- What is required: Swap "GUI agent" for "interface agent" everywhere it appears in the lines below, and keep everything else unchanged.
[START OF Records provided]
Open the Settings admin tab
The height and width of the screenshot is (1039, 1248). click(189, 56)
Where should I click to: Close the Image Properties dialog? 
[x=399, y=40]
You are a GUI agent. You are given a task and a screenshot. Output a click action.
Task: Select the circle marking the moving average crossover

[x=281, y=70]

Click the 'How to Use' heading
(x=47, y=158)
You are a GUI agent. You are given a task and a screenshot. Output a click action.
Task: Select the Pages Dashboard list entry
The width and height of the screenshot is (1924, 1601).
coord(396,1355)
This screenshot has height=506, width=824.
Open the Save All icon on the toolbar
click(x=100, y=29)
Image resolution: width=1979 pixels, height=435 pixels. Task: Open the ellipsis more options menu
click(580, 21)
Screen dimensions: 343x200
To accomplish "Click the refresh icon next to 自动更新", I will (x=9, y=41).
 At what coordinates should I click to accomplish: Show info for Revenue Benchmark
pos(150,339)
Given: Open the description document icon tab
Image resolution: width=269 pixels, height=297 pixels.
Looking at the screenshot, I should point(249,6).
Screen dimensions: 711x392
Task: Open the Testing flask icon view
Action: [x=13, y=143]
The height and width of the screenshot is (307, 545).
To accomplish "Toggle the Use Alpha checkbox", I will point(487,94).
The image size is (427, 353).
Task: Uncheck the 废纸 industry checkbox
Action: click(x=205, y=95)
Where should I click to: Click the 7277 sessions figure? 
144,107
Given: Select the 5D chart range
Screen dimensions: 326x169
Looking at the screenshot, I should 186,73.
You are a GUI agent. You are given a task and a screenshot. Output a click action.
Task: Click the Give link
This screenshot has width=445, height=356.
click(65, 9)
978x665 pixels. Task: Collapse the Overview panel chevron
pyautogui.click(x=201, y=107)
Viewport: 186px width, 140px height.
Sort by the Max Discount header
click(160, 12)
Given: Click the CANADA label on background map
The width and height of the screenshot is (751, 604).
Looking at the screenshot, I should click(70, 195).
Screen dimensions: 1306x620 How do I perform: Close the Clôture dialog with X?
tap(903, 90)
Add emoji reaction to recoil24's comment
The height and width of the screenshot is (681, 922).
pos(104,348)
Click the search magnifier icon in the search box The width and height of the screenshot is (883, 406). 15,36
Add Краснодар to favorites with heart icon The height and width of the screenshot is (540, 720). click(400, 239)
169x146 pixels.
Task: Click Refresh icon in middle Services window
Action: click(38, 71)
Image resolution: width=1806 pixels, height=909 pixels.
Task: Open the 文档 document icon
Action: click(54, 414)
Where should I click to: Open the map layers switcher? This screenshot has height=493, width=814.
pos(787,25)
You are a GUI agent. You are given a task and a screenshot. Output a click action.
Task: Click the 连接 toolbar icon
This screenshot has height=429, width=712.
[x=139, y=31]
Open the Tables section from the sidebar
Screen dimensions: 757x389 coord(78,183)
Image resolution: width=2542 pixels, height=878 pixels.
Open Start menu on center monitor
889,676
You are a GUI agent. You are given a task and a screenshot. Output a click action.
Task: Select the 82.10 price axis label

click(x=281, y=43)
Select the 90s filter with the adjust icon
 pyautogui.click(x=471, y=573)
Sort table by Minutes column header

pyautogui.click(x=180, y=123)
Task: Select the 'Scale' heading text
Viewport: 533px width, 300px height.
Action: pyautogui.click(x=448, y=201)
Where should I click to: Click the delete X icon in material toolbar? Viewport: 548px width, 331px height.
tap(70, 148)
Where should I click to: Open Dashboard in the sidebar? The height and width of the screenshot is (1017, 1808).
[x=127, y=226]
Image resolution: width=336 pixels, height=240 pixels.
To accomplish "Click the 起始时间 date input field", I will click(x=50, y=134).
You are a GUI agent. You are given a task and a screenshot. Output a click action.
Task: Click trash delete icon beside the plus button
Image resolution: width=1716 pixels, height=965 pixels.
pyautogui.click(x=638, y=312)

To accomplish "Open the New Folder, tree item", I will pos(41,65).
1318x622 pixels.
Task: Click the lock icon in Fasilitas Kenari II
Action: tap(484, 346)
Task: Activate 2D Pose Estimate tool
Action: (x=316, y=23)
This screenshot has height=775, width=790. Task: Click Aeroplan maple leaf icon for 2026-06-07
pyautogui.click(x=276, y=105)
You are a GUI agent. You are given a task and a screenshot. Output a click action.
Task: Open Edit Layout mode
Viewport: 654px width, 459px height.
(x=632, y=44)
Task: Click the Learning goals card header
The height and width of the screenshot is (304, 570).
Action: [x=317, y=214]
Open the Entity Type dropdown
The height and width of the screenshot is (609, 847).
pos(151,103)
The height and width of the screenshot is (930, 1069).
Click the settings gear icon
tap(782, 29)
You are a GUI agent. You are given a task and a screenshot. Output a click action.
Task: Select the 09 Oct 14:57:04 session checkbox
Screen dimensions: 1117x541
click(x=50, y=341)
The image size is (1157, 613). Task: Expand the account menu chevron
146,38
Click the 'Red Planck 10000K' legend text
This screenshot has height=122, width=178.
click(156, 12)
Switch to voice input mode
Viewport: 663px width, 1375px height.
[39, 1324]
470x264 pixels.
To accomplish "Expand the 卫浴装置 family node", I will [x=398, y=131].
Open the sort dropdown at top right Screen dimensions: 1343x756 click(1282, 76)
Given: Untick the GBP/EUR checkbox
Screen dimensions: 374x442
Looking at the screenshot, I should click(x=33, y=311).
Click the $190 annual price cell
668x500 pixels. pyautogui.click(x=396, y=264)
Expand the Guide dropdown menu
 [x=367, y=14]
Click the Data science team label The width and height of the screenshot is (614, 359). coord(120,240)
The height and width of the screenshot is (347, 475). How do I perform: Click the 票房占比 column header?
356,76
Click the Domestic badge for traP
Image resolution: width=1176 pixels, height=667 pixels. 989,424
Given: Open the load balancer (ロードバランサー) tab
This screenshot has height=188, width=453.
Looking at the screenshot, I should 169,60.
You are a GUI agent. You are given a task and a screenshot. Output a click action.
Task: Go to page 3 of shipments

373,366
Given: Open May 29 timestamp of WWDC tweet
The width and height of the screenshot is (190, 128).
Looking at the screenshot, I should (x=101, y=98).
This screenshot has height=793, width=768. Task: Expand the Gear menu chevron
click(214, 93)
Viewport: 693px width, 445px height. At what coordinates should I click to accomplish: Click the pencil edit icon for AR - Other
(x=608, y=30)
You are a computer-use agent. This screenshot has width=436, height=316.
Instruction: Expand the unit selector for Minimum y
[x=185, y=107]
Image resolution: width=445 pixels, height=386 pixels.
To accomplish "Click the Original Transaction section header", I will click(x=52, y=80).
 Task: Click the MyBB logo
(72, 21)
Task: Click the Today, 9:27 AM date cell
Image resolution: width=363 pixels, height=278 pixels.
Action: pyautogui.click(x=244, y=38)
[END OF Records provided]
- Solution:
Open the Settings admin tab
The height and width of the screenshot is (1039, 1248). click(189, 56)
Where should I click to: Close the Image Properties dialog? 
[x=399, y=40]
You are a interface agent. You are given a task and a screenshot. Output a click action.
Task: Select the circle marking the moving average crossover

[x=281, y=70]

Click the 'How to Use' heading
(x=47, y=158)
You are a interface agent. You are given a task and a screenshot. Output a click action.
Task: Select the Pages Dashboard list entry
The width and height of the screenshot is (1924, 1601).
coord(396,1355)
This screenshot has height=506, width=824.
Open the Save All icon on the toolbar
click(x=100, y=29)
Image resolution: width=1979 pixels, height=435 pixels. Task: Open the ellipsis more options menu
click(580, 21)
Screen dimensions: 343x200
To accomplish "Click the refresh icon next to 自动更新", I will (x=9, y=41).
 At what coordinates should I click to accomplish: Show info for Revenue Benchmark
pos(150,339)
Given: Open the description document icon tab
Image resolution: width=269 pixels, height=297 pixels.
Looking at the screenshot, I should point(249,6).
Screen dimensions: 711x392
Task: Open the Testing flask icon view
Action: [x=13, y=143]
The height and width of the screenshot is (307, 545).
To accomplish "Toggle the Use Alpha checkbox", I will point(487,94).
The image size is (427, 353).
Task: Uncheck the 废纸 industry checkbox
Action: click(x=205, y=95)
Where should I click to: Click the 7277 sessions figure? 
144,107
Given: Select the 5D chart range
Screen dimensions: 326x169
Looking at the screenshot, I should 186,73.
You are a interface agent. You are given a task and a screenshot. Output a click action.
Task: Click the Give link
This screenshot has width=445, height=356.
click(65, 9)
978x665 pixels. Task: Collapse the Overview panel chevron
pyautogui.click(x=201, y=107)
Viewport: 186px width, 140px height.
Sort by the Max Discount header
click(160, 12)
Given: Click the CANADA label on background map
The width and height of the screenshot is (751, 604).
Looking at the screenshot, I should click(70, 195).
Screen dimensions: 1306x620 How do I perform: Close the Clôture dialog with X?
tap(903, 90)
Add emoji reaction to recoil24's comment
The height and width of the screenshot is (681, 922).
pos(104,348)
Click the search magnifier icon in the search box The width and height of the screenshot is (883, 406). 15,36
Add Краснодар to favorites with heart icon The height and width of the screenshot is (540, 720). click(400, 239)
169x146 pixels.
Task: Click Refresh icon in middle Services window
Action: click(38, 71)
Image resolution: width=1806 pixels, height=909 pixels.
Task: Open the 文档 document icon
Action: click(54, 414)
Where should I click to: Open the map layers switcher? This screenshot has height=493, width=814.
pos(787,25)
You are a interface agent. You are given a task and a screenshot. Output a click action.
Task: Click the 连接 toolbar icon
This screenshot has height=429, width=712.
[x=139, y=31]
Open the Tables section from the sidebar
Screen dimensions: 757x389 coord(78,183)
Image resolution: width=2542 pixels, height=878 pixels.
Open Start menu on center monitor
889,676
You are a interface agent. You are given a task and a screenshot. Output a click action.
Task: Select the 82.10 price axis label

click(x=281, y=43)
Select the 90s filter with the adjust icon
 pyautogui.click(x=471, y=573)
Sort table by Minutes column header

pyautogui.click(x=180, y=123)
Task: Select the 'Scale' heading text
Viewport: 533px width, 300px height.
Action: pyautogui.click(x=448, y=201)
Where should I click to: Click the delete X icon in material toolbar? Viewport: 548px width, 331px height.
tap(70, 148)
Where should I click to: Open Dashboard in the sidebar? The height and width of the screenshot is (1017, 1808).
[x=127, y=226]
Image resolution: width=336 pixels, height=240 pixels.
To accomplish "Click the 起始时间 date input field", I will click(x=50, y=134).
You are a interface agent. You are given a task and a screenshot. Output a click action.
Task: Click trash delete icon beside the plus button
Image resolution: width=1716 pixels, height=965 pixels.
pyautogui.click(x=638, y=312)

To accomplish "Open the New Folder, tree item", I will pos(41,65).
1318x622 pixels.
Task: Click the lock icon in Fasilitas Kenari II
Action: tap(484, 346)
Task: Activate 2D Pose Estimate tool
Action: (x=316, y=23)
This screenshot has height=775, width=790. Task: Click Aeroplan maple leaf icon for 2026-06-07
pyautogui.click(x=276, y=105)
You are a interface agent. You are given a task and a screenshot. Output a click action.
Task: Open Edit Layout mode
Viewport: 654px width, 459px height.
(x=632, y=44)
Task: Click the Learning goals card header
The height and width of the screenshot is (304, 570).
Action: [x=317, y=214]
Open the Entity Type dropdown
The height and width of the screenshot is (609, 847).
pos(151,103)
The height and width of the screenshot is (930, 1069).
Click the settings gear icon
tap(782, 29)
You are a interface agent. You are given a task and a screenshot. Output a click action.
Task: Select the 09 Oct 14:57:04 session checkbox
Screen dimensions: 1117x541
click(x=50, y=341)
The image size is (1157, 613). Task: Expand the account menu chevron
146,38
Click the 'Red Planck 10000K' legend text
This screenshot has height=122, width=178.
click(156, 12)
Switch to voice input mode
Viewport: 663px width, 1375px height.
[39, 1324]
470x264 pixels.
To accomplish "Expand the 卫浴装置 family node", I will [x=398, y=131].
Open the sort dropdown at top right Screen dimensions: 1343x756 click(1282, 76)
Given: Untick the GBP/EUR checkbox
Screen dimensions: 374x442
Looking at the screenshot, I should click(x=33, y=311).
Click the $190 annual price cell
668x500 pixels. pyautogui.click(x=396, y=264)
Expand the Guide dropdown menu
 [x=367, y=14]
Click the Data science team label The width and height of the screenshot is (614, 359). coord(120,240)
The height and width of the screenshot is (347, 475). How do I perform: Click the 票房占比 column header?
356,76
Click the Domestic badge for traP
Image resolution: width=1176 pixels, height=667 pixels. 989,424
Given: Open the load balancer (ロードバランサー) tab
This screenshot has height=188, width=453.
Looking at the screenshot, I should 169,60.
You are a interface agent. You are given a task and a screenshot. Output a click action.
Task: Go to page 3 of shipments

373,366
Given: Open May 29 timestamp of WWDC tweet
The width and height of the screenshot is (190, 128).
Looking at the screenshot, I should (x=101, y=98).
This screenshot has height=793, width=768. Task: Expand the Gear menu chevron
click(214, 93)
Viewport: 693px width, 445px height. At what coordinates should I click to accomplish: Click the pencil edit icon for AR - Other
(x=608, y=30)
You are a computer-use agent. This screenshot has width=436, height=316.
Instruction: Expand the unit selector for Minimum y
[x=185, y=107]
Image resolution: width=445 pixels, height=386 pixels.
To accomplish "Click the Original Transaction section header", I will click(x=52, y=80).
 Task: Click the MyBB logo
(72, 21)
Task: Click the Today, 9:27 AM date cell
Image resolution: width=363 pixels, height=278 pixels.
Action: pyautogui.click(x=244, y=38)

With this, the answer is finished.